According to the Small Business and Entrepreneurship Council:

       This is a long overdue solution that will widen the pool of 
     potential funders for entrepreneurs. Our economy will improve 
     once entrepreneurs are provided the tools, opportunities and 
     incentives that they need to hire and invest.

  Earlier this month, the SEC Small Business Advisory Committee on 
Small and Emerging Companies recommended that the agency ``relax or 
modify'' the general solicitation prohibition as a good policy to 
increase the amount of capital available to small businesses.
  In his State of the Union Address last week, President Obama called 
on Congress to pass legislation that will help startups and small 
businesses access capital in order to expand and create jobs. The 
President said:

       Most new jobs are created in start-ups and small 
     businesses. So let's pass an agenda that helps them succeed. 
     Tear down regulations that prevent entrepreneurs from getting 
     the financing to grow. Both parties agree on these ideas. So 
     put them in a bill and get it on my desk this year.

  This is exactly what this amendment will do. And it has support from 
investors and entrepreneurs alike. When you have unemployment hovering 
around 9 percent, we need to pass legislation that will enable our job 
creators to expand and create jobs. As I said, this legislation 
received overwhelming bipartisan support in the House of 
Representatives. I hope we can do the same here in the Senate by 
passing this amendment.
  We all talk about the importance of making it easier, making it less 
costly, less difficult for our small businesses and entrepreneurs to 
get access to capital so they can create jobs and get the economy 
growing again. So many times these are contentious, they are 
controversial differences of opinion about how best to do that. We 
fight over regulations, we fight over taxes. This is something where 
there is broad bipartisan support, almost unanimous support in the 
House of Representatives, a vote of 413 to 11 in support of this 
legislation when it was voted on in the House of Representatives.
  We have an opportunity to do something that is very straightforward, 
that is broadly supported by both Democrats and Republicans--at least 
it was in the House of Representatives--that the President has 
suggested we ought to be working on, looking for these types of 
approaches to freeing up access to capital for our small businesses.
  You have the folks out there in the business community overwhelmingly 
supportive of doing away with the regulatory barrier, the regulatory 
obstacle this particular regulation represents in terms of access to 
capital for our small businesses.
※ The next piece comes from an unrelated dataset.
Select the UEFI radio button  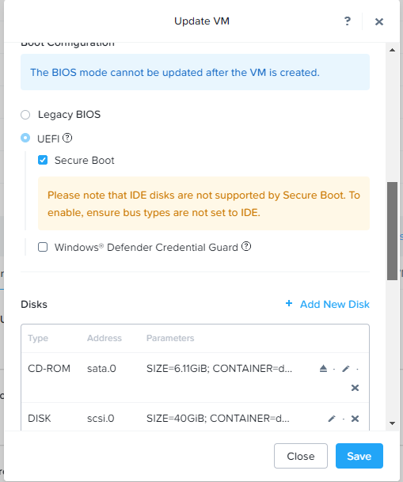[x=25, y=138]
It seems like one of those issues on 
which there should be no disagreement. I hope that will be the case. I 
hope we can get a vote on this amendment, get this put into law and put 
into effect so our small businesses and our entrepreneurs in this 
country can do what they do best; that is, create jobs. They have to 
have access to capital in order to do that. This makes that process 
easier. It does away with some of these unnecessary regulations and 
roadblocks and barriers that exist today.
  I hope my colleagues in the Senate will support this amendment.
  I yield the floor.
  The PRESIDING OFFICER. The Senator from Maine.
  Ms. COLLINS. Mr. President, earlier we agreed to alternate side to 
side for the offering of amendments. However, I would say to the 
Democratic floor manager that there do not appear to be any Democrats 
right now who are seeking recognition. Therefore, I would ask unanimous 
consent that the Senator from Arizona be permitted to proceed at this 
time, given the absence of a Democrat on the floor.
  The PRESIDING OFFICER. Without objection, it is so ordered.
  The Senator from Arizona.


                Amendment No. 1471 to Amendment No. 1470

  Mr. McCAIN. Mr. President, I thank both the Senator from New York and 
the Senator from Maine for their courtesy.

[[Page S184]]

  I ask unanimous consent to set aside the pending amendment and call 
up amendment No. 1471.
  The PRESIDING OFFICER. Without objection, it is so ordered.
  The clerk will report.
  The bill clerk read as follows:

       The Senator from Arizona [Mr. McCain], for himself, Mr. 
     Rockefeller, Mr. Enzi, Mrs. McCaskill, Mr. Johanns, Mr. 
     Barrasso, Mr. Blunt, and Mr. Graham, proposes an amendment 
     numbered 1471 to amendment No. 1470.

  Mr. McCAIN. Mr. President, I ask unanimous consent that the reading 
of the amendment be dispensed with.
  The PRESIDING OFFICER. Without objection, it is so ordered.
  The amendment is as follows:

 (Purpose: To protect the American taxpayer by prohibiting bonuses for 
   Senior Executives at Fannie Mae and Freddie Mac while they are in 
                            conservatorship)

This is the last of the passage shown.